Minnesota has historically been a home to Scandinavian and German immigrants. Scandinavians (mostly Norwegians and Swedes) tended to settle in the colder, forested north, and Germans often resided in the relatively warmer rolling hills of the south. Minneapolis sits between these two regions and thus has large populations of people of German and Scandinavian descent. Much of the business and merchant class of early Minneapolis was neither German nor Scandinavian, but British by way of New England Yankee descent. [citation needed]

During the great wave of Eastern European immigration in the 1870s through the early 20th Century, many immigrants from Poland, the Baltic States, and Russia, as well as other people from the region settled in the Northeast neighborhood. "Nordeast" was until recently very strongly identified with these populations.

Minneapolis also has a large Native American population, one of the largest in the United States.
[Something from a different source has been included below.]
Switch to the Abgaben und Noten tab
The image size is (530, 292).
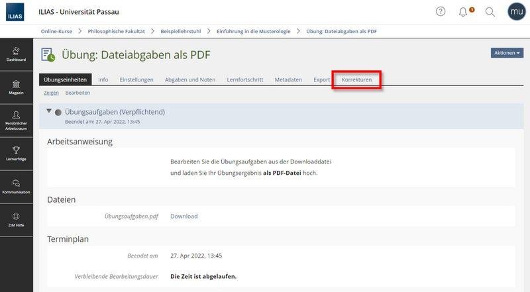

After the Vietnam War, Minneapolis became a destination city for Hmong and Vietnamese refugees. More recently, a large influx of Somali refugees has modified Minneapolis's ethnic makeup. Smaller populations of Laotians, Cambodians, Ethiopians, Mexicans, and others can also be found in the city. One of the largest Tibetan immigrant populations in the United States resides there as well. [citation needed]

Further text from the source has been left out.